В поиске Фотографии я кое-что позаимствовал у феноменологического проекта и языка феноменологии. Но это была нестрогая, развязная, даже циничная феноменология, настолько легко она соглашалась деформировать свои принципы или уклоняться от них по прихоти моего анализа. Прежде всего, я не избегал и не пытался избежать парадокса: с одной стороны, стремление найти название для сущности Фотографии и, следовательно, набросать проект эйдетической науки о ней, а с другой — неотвязное ощущение того, что Фотография представляет собой по сути своей, если так можно выразиться (противоречие в терминах), случайность, сингулярность, приключение.
В конечном счете, — таков предельный случай, — чтобы поближе рассмотреть фото, лучше всего отвести или закрыть глаза. «Основа картины — увиденное», — сказал Кафке Яноух. Кафка улыбнулся этому замечанию и ответил: «Предметы фотографируют, чтобы изгнать из сознания. Мои истории — своего рода попытка закрыть глаза».
Таким образом, жизнь того, чье существование хоть ненадолго предшествовало нашему собственному, скрывает в своей особенности присущее Истории напряжение, ее водораздел.
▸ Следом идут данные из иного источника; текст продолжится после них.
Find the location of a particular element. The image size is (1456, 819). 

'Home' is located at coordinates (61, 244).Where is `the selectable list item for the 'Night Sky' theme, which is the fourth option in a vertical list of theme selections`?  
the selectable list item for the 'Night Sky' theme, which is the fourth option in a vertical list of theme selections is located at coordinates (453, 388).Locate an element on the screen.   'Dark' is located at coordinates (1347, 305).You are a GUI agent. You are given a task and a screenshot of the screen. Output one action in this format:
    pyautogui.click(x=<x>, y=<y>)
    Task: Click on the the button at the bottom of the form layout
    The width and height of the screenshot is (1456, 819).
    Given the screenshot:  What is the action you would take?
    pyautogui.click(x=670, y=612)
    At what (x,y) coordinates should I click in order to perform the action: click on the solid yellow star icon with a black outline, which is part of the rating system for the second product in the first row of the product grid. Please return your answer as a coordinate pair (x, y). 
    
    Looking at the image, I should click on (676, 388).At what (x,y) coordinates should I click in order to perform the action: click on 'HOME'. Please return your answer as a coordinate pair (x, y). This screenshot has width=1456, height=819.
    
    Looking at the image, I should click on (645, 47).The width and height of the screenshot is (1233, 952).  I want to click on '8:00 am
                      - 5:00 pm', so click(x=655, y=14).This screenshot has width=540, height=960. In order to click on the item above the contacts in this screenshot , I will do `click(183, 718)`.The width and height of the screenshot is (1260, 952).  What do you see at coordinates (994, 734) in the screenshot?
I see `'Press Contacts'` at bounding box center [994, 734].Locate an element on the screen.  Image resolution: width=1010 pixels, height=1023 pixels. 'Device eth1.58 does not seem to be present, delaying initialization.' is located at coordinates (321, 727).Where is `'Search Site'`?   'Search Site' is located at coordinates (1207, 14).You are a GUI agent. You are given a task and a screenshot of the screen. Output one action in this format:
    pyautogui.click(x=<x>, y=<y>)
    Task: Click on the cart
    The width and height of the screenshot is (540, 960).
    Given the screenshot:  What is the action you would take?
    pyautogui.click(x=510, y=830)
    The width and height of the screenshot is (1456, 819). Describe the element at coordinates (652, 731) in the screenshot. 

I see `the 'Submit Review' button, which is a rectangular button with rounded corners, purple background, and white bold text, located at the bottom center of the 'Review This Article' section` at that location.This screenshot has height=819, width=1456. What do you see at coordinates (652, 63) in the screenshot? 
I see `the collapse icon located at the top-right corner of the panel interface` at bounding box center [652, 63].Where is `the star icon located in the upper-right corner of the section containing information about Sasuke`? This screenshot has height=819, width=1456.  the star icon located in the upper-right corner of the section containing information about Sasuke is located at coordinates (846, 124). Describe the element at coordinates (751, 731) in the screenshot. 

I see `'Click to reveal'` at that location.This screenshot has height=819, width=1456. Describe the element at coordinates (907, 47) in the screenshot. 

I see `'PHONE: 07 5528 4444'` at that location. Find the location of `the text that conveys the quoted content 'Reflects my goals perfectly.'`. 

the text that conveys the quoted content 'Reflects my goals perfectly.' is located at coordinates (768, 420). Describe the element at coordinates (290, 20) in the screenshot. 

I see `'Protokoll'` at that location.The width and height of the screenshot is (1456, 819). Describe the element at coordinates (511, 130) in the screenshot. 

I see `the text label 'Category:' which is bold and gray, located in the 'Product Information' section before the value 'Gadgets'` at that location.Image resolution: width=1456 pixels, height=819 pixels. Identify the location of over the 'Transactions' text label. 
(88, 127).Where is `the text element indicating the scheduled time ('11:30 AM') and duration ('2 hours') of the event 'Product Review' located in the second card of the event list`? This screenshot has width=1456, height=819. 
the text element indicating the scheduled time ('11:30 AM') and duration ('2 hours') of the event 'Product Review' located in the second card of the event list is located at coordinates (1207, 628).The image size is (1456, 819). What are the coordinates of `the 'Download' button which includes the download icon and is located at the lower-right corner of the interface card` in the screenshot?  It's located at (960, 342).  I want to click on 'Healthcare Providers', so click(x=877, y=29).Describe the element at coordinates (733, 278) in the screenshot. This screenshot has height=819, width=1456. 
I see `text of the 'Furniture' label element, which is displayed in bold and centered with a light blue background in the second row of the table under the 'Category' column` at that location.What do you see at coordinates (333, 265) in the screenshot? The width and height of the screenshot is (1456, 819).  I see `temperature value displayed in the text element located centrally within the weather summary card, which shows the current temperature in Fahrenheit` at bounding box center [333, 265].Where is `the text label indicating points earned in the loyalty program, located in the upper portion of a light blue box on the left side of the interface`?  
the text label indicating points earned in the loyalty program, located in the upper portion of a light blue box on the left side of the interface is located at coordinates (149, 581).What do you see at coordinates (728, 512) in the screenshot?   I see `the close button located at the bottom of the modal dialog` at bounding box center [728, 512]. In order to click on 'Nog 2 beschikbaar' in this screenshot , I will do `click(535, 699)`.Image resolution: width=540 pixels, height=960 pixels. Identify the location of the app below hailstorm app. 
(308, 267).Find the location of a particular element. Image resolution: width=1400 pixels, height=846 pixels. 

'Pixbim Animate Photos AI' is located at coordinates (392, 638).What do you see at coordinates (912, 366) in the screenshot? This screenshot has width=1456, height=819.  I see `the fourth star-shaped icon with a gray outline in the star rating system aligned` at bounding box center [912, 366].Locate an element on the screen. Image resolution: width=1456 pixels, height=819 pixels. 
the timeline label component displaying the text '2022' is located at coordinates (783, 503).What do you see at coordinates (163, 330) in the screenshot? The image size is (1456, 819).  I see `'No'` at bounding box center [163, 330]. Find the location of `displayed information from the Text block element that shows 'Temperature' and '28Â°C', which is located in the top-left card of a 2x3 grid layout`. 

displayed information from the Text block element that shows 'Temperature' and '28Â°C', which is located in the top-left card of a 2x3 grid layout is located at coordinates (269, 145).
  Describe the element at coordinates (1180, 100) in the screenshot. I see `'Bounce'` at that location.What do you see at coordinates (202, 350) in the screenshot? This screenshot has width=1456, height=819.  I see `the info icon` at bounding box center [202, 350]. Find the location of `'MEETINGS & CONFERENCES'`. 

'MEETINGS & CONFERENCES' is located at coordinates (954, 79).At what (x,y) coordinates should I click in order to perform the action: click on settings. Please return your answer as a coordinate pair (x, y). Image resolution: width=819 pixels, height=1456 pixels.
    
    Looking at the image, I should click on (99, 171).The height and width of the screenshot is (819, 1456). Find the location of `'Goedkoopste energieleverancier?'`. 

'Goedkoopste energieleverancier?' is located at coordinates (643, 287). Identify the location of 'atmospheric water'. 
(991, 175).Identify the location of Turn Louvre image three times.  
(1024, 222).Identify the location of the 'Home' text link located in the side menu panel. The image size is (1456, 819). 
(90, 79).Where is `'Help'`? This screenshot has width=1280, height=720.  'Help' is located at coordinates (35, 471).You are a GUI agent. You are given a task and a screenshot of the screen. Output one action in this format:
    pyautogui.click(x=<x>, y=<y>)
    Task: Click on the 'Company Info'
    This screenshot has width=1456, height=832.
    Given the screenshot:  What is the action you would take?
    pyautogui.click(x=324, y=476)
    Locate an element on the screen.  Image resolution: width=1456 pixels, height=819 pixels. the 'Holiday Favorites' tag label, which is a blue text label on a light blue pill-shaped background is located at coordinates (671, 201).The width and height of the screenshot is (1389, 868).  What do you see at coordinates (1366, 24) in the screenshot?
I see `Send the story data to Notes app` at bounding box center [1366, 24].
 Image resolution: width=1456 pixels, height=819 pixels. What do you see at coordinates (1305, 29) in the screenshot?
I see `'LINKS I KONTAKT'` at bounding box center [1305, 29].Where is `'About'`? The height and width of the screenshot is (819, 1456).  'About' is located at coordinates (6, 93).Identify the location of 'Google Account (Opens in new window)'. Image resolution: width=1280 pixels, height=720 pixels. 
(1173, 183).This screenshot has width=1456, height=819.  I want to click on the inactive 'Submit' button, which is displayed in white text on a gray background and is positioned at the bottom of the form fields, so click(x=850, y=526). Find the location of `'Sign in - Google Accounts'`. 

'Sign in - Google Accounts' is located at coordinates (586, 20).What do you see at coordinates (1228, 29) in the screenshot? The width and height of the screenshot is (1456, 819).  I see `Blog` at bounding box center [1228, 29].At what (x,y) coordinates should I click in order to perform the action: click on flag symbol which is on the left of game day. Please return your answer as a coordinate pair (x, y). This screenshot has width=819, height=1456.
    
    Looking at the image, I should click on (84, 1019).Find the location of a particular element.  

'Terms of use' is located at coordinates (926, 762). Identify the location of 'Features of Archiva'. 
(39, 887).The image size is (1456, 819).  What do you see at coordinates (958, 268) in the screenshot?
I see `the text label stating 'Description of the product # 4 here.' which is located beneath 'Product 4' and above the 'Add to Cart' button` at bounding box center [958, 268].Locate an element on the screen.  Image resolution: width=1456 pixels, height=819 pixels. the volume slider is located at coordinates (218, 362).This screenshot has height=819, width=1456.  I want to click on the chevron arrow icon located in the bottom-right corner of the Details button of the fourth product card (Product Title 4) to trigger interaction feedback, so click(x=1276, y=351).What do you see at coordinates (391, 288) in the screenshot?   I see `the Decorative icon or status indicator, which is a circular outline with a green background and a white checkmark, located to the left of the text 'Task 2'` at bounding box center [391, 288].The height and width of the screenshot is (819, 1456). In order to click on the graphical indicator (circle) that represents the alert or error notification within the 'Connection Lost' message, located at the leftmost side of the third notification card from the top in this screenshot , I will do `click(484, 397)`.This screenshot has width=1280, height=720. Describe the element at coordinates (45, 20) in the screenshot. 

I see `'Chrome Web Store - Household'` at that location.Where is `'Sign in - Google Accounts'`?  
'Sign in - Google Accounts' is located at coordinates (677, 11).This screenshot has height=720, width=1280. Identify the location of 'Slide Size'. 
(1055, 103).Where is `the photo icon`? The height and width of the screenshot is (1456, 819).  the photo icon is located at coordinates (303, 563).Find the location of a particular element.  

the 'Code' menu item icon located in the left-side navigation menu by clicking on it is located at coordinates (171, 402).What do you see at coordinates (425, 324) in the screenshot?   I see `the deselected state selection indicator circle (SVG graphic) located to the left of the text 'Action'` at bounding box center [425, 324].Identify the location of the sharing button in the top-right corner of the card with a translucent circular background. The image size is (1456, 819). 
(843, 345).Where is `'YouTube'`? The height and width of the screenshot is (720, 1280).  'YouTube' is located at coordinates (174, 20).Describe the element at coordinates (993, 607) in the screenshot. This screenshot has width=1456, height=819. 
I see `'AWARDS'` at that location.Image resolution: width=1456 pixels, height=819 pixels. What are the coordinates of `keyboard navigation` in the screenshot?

История истерична; она конституируется при условии, что на нее смотрят — а чтобы на нее посмотреть, надо быть из нее исключенным.
Нередко утверждают, что Фотография была изобретена художниками: они-де перенесли в нее кадрирование, изобретенную Альберти перспективу и оптику камеры-обскуры. Я думаю, это заслуга химиков. Ибо ноэма «это было» стала возможной в тот самый день, когда научное открытие (открытие светочувствительности галоидных соединений серебра) позволило зафиксировать и непосредственно запечатлеть световые лучи, испускаемые по-разному освещенными объектами. Фото является буквальной эманацией референта.